Alcoholism is big with law enforcement.  Do you drink?  A lot?  Are you an alcoholic?  Why?  What parts of the job are connected to it?  Or is it all personal?  Talk about it!

[locked down tighter than the White House on 9/11]

The longer I belong to this community, the subjects become more and more sensitive and I find that I have less and less to say about them.  That's fine.  After this, I'm half expecting the next question to be 'Has your job ever tortured you?' or 'Suicide is also popular among cops, discuss this!' at which point, I'll stop responding altogether.

March 26th was the last drink I had, but that doesn't mean much.  And it won't mean anything until I can get past that three month point.  That's a hurdle I've not been able to clear.  Of course, none of those milestones will be of much value to me if I haven't met them on my own.  What does it say about me if any gains I make are done with a pharmaceutical crutch?  It's a method of operant conditioning, designed to make me sick and requires me to carry a card in my wallet saying I'm taking it.  Why don't I stop taking the drug?  Because that won't help either.  As much as I hate it, I know I still need that crutch.  Until Skoda, who's looking at my problems objectively, says I can go off it, I won't.  I've never been much for following rules and listening to authority, but I don't want to go back to how I was a month ago.

Why do I do it?  Insanity is doing the same thing over and over expecting a different outcome.  If I keep drinking, my problems will go away.  It's become a compulsion.  I internalize everything and because I'm so scarred by my past, I keep everything to myself.  Anything I say with the false idea of being able to trust someone will only come back to burn me, so it's better left unsaid.  I do it because I'd rather find my answers at the bottom of a bottle than by talking with someone I care about.  It's safer that way.

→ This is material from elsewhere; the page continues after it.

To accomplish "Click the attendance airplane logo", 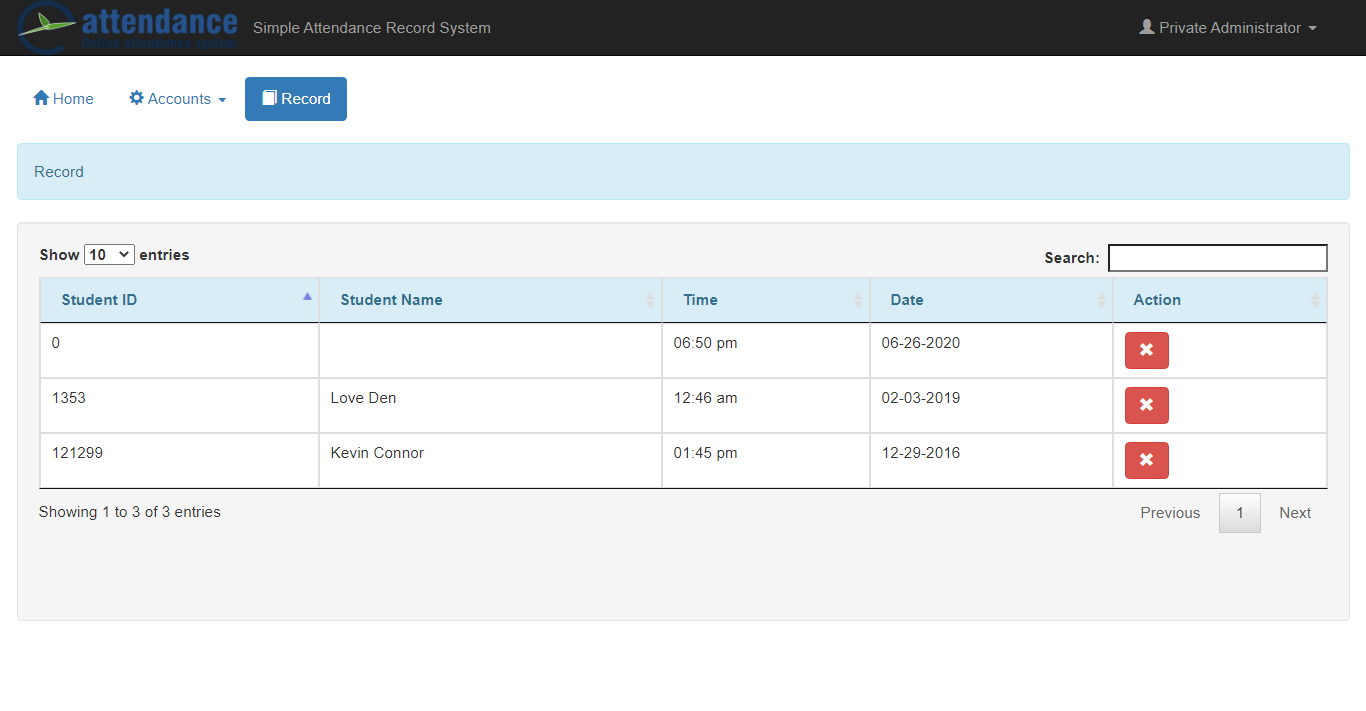I will [x=44, y=26].
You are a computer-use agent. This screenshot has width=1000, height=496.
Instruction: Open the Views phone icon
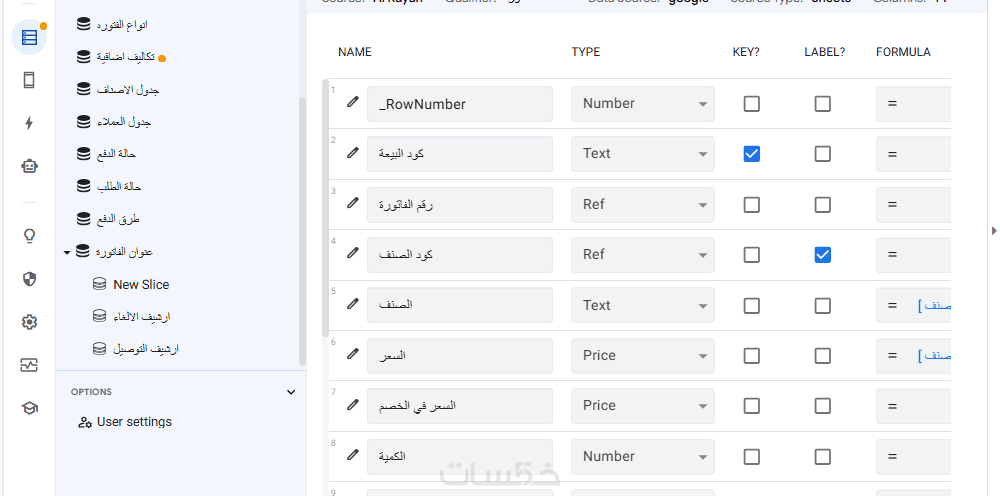tap(29, 80)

It's only loosely connected to my job.  Because I'm driven to get justice for everyone I come across, I took on something bigger than I could handle.  I refuse to talk about anything that happened, and as I already established, I internalize everything and this was no exception.  I withdrew so far into myself, I'm only just now starting to find my way out again.  Drinking is always personal, whether it's because of your job or not.  I started drinking again after my mother died, which came on the heels of back to back cases that were extremely difficult.  It all builds up and I refused to give it an outlet, unless that outlet was 80 proof.  For the sake of the prompt, I'm not taking into consideration that genetics plays a part.

My struggle with alcohol is not something I discuss with anyone.  It is not easy to talk about.  It is not a topic than can simply be called upon to discuss.  That's part of the pathology-- the alcoholic is ashamed.

"But these simple acts of denial, lying about his drinking or refusing to discuss it, are clues that the alcoholic himself deep down inside knows that he has a problem. If it's not a problem, why lie about it to anyone? To protect them?
But the true alcoholic, the person that has the disease, covers up and denies his drinking out of his own feelings that there is something different or "wrong" about it. Somewhere inside he realizes that his drinking means more to him that he is willing to admit."